BPhO
- Formation: 1979
- Purpose: A qualifier for selection into UK physics team
- Headquarters: Denys Wilkinson Building
- Location: Oxford, United Kingdom;
- Region served: United Kingdom
- Parent organization: International Physics Olympiad
- Website: www.bpho.org.uk

= British Physics Olympiad =

Competitions for physics students

The British Physics Olympiad (BPhO) is a series of ten competitions in the study of physics for students in years 11–13 in the United Kingdom.

On a day-to-day basis, the BPhO is run by five committee members as well as a large team of volunteer physics teachers and academics from across the UK. The BPhO's administrative office is based in the Denys Wilkinson Building of the Department of Physics at the University of Oxford. The BPhO is a charitable trust.

==History==
Founded in 1979, the BPhO has been used as a qualifier for selection into the UK Physics Team for the International Physics Olympiad. The organisation aims to encourage the study of physics through ten annual Physics and Astronomy & Astrophysics competitions. Competitions include: Round 1, Round 2, Physics Challenge (Year 13), Experimental Project, Intermediate Physics Challenge (Year 11), Senior Physics Challenge (Y12) and BAAO.
- - - -
__Objectives__
A – Restate the paragraph of the British Physics Olympiad article that begins "On a day-to-day basis" as a short bulleted list, keeping its main facts.
B – Extend the British Physics Olympiad article with a few more sentences, picking up after its final sentence.
The lines after this text are not needed for what is asked here.

__Supplied data__
- - - -
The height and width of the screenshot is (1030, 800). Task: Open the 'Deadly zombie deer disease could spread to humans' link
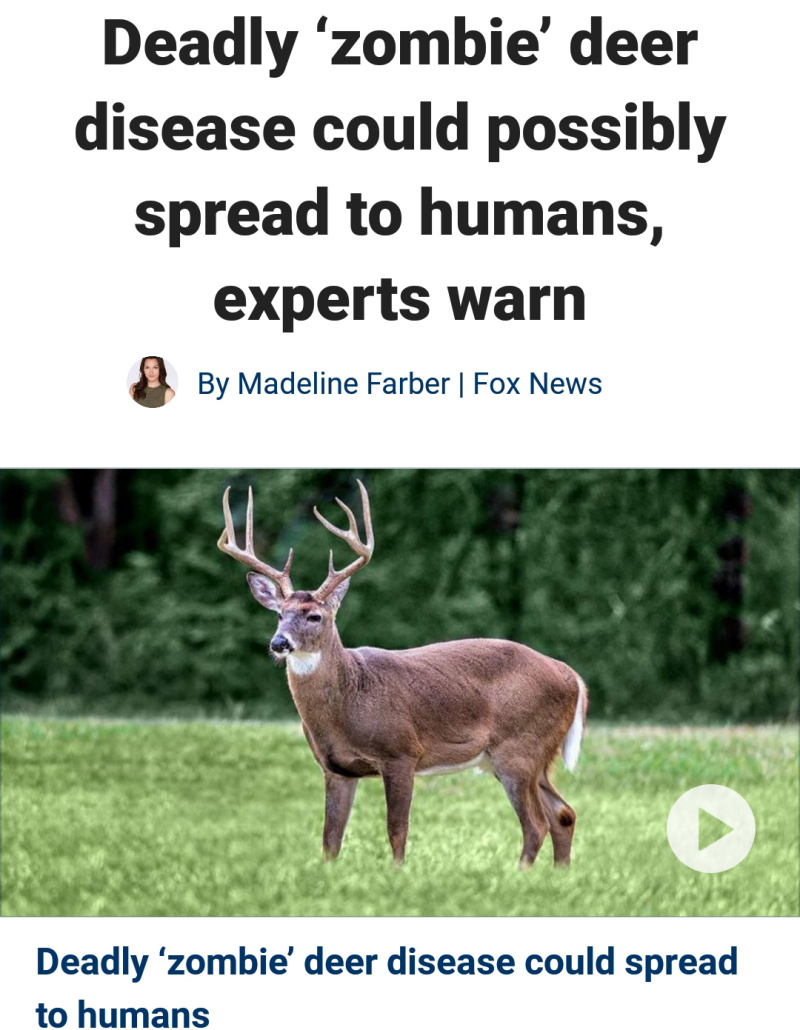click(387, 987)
- - - -
__Responses__
A –
- Run day to day by five committee members and a large team of volunteer physics teachers and academics from across the UK
- Administrative office in the Denys Wilkinson Building, Department of Physics, University of Oxford
- A charitable trust

B –
==BPhO Round 1==
The BPhO Round 1 is a two-sectioned paper consisting of Section A and Section B, both lasting for 1 hour and 20 minutes (+5 mins reading for section B). Section A has only one question, with many independent parts that test the candidate on a variety of topics in physics. Section A can be awarded a maximum of 50 marks, even though the total marks is higher than 50.

Section B consists of several questions, each question involves a more specific topic in physics. Candidates are required to choose 2 questions out of Section B. The maximum marks awarded is also 50.

==BPhO Round 2==

The second round consists of several questions, in which all should be attempted. Total time allowed for the exam is 3 hours.

==International Physics Olympiad==

Following Round 2, the best students eligible to represent the UK at the International Physics Olympiad (IPhO) will be invited to attend the Training Camp. Problem solving skills will be developed, practical skills enhanced, as well as some coverage of new material (Thermodynamics, Relativity, etc.). At the Training Camp a practical exam is sat as well as a short Theory Paper. Five students (and a reserve) will be selected for further training. From May there will be mentoring by email to cover some topics and problems.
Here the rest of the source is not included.